--- start ---

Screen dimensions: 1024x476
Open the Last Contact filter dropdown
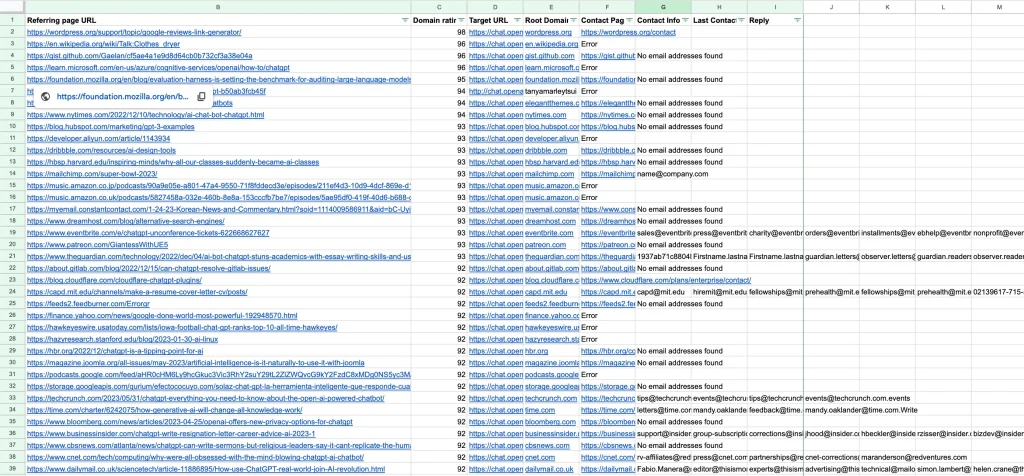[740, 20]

--- end ---
--- start ---

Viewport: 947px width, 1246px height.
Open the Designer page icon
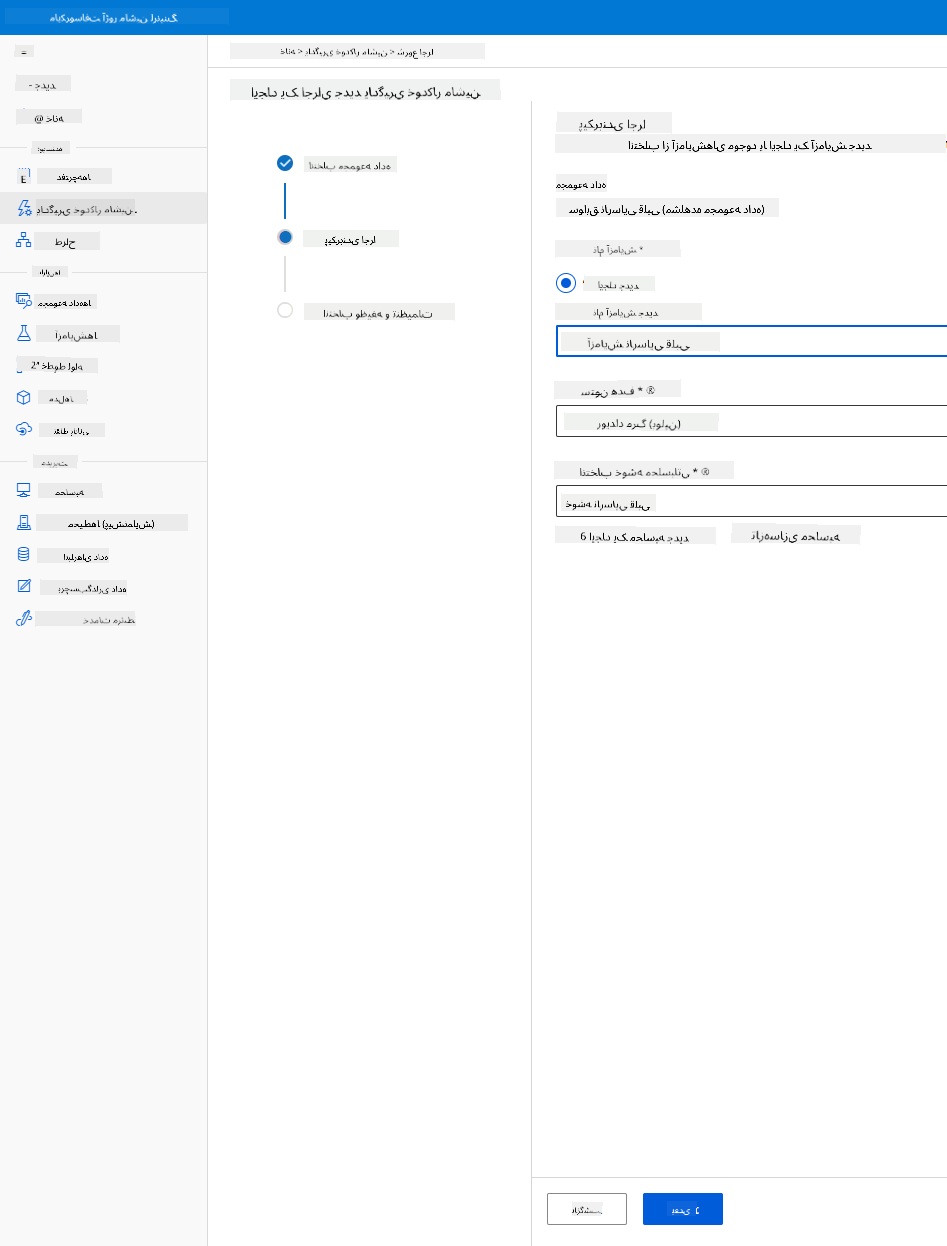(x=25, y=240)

--- end ---

EXERCISE BRIEF >> Identify every line of the listing that contains the string "Open", treating uppercase and lowercase letters as different, and copy each such line.

RESULT FOR THIS EXERCISE >>
Open the Last Contact filter dropdown
Open the Designer page icon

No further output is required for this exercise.